Oral microbiota in patients with long COVID: A pilot study.

INTRODUCTION: The COVID-19 pandemic continues to pose a substantial threat to global public health. While most efforts have focused on the acute phase SARS-CoV-2 infection, a significant proportion of individuals experience persistent symptoms after infection, known as "persistent COVID disease" (PCD). The etiology of PCD remains poorly understood, although some evidence suggests that microbiota, particularly those located in the upper respiratory tract, may play a role.

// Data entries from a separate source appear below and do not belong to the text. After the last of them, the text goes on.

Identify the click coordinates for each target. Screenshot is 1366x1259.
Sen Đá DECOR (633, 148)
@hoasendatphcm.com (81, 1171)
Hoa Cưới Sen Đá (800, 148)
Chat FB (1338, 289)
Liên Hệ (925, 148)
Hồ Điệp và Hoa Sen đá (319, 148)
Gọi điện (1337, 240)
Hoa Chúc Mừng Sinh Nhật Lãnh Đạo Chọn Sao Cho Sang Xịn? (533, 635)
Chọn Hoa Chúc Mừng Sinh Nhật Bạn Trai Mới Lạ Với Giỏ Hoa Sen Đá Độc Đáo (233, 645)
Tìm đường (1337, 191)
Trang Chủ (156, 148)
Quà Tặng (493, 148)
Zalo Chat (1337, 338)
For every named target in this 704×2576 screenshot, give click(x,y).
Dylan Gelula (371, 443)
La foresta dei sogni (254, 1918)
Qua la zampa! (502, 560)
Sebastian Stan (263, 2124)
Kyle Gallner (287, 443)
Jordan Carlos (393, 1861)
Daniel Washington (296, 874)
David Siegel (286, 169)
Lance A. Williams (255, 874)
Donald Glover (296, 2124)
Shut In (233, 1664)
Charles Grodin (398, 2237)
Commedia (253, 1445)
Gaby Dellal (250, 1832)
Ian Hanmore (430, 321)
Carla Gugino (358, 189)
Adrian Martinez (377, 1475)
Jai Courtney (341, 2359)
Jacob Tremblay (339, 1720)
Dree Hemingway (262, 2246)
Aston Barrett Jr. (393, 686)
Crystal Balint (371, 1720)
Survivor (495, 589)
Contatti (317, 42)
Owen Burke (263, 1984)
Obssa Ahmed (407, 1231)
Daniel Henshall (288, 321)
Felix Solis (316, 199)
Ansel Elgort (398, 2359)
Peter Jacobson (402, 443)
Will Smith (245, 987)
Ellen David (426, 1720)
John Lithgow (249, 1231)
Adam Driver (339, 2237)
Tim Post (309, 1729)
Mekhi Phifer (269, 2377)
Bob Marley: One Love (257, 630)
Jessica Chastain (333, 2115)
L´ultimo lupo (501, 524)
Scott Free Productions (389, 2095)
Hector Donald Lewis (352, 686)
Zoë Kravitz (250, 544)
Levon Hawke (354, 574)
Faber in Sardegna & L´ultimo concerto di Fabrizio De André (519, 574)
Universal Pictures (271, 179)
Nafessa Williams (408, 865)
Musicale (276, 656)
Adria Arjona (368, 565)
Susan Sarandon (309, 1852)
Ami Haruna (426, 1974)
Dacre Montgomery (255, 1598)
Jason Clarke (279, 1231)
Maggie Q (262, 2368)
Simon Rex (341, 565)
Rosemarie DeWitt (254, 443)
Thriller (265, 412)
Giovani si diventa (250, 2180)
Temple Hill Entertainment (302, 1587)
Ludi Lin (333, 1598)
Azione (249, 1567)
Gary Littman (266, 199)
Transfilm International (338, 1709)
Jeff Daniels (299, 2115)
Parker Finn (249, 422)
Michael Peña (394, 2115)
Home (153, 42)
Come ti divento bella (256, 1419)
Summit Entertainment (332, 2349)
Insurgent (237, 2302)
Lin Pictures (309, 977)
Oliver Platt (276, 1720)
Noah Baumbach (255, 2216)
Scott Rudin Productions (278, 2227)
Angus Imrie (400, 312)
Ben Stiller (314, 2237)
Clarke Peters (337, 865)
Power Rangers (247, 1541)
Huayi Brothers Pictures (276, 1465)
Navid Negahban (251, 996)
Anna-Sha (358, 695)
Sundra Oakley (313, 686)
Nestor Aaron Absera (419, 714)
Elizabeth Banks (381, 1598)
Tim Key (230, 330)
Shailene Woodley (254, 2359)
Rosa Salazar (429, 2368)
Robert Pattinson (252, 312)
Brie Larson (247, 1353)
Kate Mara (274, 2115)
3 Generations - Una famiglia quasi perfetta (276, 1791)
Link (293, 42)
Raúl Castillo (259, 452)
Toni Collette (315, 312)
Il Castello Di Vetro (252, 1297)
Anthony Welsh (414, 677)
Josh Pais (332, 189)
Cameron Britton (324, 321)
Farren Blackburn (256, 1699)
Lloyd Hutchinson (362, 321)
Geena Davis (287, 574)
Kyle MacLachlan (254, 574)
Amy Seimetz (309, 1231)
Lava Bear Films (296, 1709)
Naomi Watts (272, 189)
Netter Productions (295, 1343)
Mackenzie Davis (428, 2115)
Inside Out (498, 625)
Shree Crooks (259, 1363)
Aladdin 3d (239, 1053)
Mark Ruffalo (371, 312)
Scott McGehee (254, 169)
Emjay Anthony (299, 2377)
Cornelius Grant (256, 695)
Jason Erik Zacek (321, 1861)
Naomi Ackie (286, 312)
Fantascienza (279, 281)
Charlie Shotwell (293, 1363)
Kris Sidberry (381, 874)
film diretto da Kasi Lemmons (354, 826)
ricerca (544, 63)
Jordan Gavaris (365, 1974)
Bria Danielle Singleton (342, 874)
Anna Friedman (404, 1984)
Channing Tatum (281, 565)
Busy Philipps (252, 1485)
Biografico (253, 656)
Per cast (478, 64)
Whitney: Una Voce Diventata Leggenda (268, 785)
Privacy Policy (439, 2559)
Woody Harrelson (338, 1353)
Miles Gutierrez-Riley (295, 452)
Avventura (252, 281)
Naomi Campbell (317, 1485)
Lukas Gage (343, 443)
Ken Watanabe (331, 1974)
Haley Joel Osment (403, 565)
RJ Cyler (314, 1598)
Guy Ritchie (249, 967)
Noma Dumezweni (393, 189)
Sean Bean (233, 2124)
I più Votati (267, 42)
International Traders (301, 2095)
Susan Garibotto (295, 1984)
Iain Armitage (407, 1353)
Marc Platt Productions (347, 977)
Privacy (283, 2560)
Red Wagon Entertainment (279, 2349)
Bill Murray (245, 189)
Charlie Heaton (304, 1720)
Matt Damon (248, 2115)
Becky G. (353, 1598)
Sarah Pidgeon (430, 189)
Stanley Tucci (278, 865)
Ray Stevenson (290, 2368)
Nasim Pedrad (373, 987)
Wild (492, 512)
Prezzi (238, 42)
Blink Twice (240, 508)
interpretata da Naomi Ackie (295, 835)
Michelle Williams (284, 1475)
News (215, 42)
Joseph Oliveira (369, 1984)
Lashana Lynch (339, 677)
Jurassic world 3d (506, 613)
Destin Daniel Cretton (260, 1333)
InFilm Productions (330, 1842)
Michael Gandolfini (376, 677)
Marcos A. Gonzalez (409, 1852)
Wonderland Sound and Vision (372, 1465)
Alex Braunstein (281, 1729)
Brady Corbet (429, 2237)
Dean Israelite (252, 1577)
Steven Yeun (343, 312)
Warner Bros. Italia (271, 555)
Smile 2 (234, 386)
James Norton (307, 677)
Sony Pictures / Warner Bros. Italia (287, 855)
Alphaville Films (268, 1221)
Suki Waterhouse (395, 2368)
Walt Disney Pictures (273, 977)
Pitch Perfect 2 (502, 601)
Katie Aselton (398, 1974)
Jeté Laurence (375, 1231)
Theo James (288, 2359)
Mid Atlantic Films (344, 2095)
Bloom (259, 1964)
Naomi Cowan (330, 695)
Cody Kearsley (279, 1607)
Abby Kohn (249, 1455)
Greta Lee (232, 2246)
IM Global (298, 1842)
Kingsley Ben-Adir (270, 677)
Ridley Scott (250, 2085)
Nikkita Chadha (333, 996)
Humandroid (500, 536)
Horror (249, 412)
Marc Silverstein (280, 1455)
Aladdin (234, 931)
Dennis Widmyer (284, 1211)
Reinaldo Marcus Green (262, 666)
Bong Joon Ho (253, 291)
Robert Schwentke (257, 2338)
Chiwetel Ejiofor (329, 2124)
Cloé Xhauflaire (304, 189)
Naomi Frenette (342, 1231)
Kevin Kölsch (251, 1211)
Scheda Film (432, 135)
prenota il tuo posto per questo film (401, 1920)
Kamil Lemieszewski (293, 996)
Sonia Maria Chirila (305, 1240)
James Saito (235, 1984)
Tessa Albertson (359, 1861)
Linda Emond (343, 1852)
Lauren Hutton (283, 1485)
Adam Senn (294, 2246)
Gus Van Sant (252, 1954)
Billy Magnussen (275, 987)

The aim of this study was to investigate differences in the composition of the oral microbiota, salivary cytokine, and short-chain fatty acids (SCFAs) concentration, between PCD and healthy controls. METHODS: We conducted an age- and sex-matched case-control study. Oral bacterial communities were profiled by 16S rDNA gene (V3-V4) amplicon high-throughput sequencing. Salivary IL-6 and TNF-α concentrations were measured, and SCFA were quantified by liquid chromatography-tandem mass spectrometry. Cognitive and fatigue status were assessed with the Montreal Cognitive Assessment (MoCA) and the Modified Fatigue Impact Scale (MFIS). RESULTS: Oral-microbiota α/β-diversity did not differ between groups; salivary cytokines were likewise similar. After Benjamini-Hochberg correction, no SCFA differences were significant (q>0.05); valeric acid showed the strongest uncorrected signal (p=0.02; r=0.52) but not after adjustment (q=0.23; power ≈0.73). CPD participants had lower MoCA and higher MFIS scores than controls (both p<0.005). CONCLUSIONS: The increase of valeric acid levels in PCD patients warrants further investigation to clarify its potential biological role and implications in the pathophysiology of this syndrome.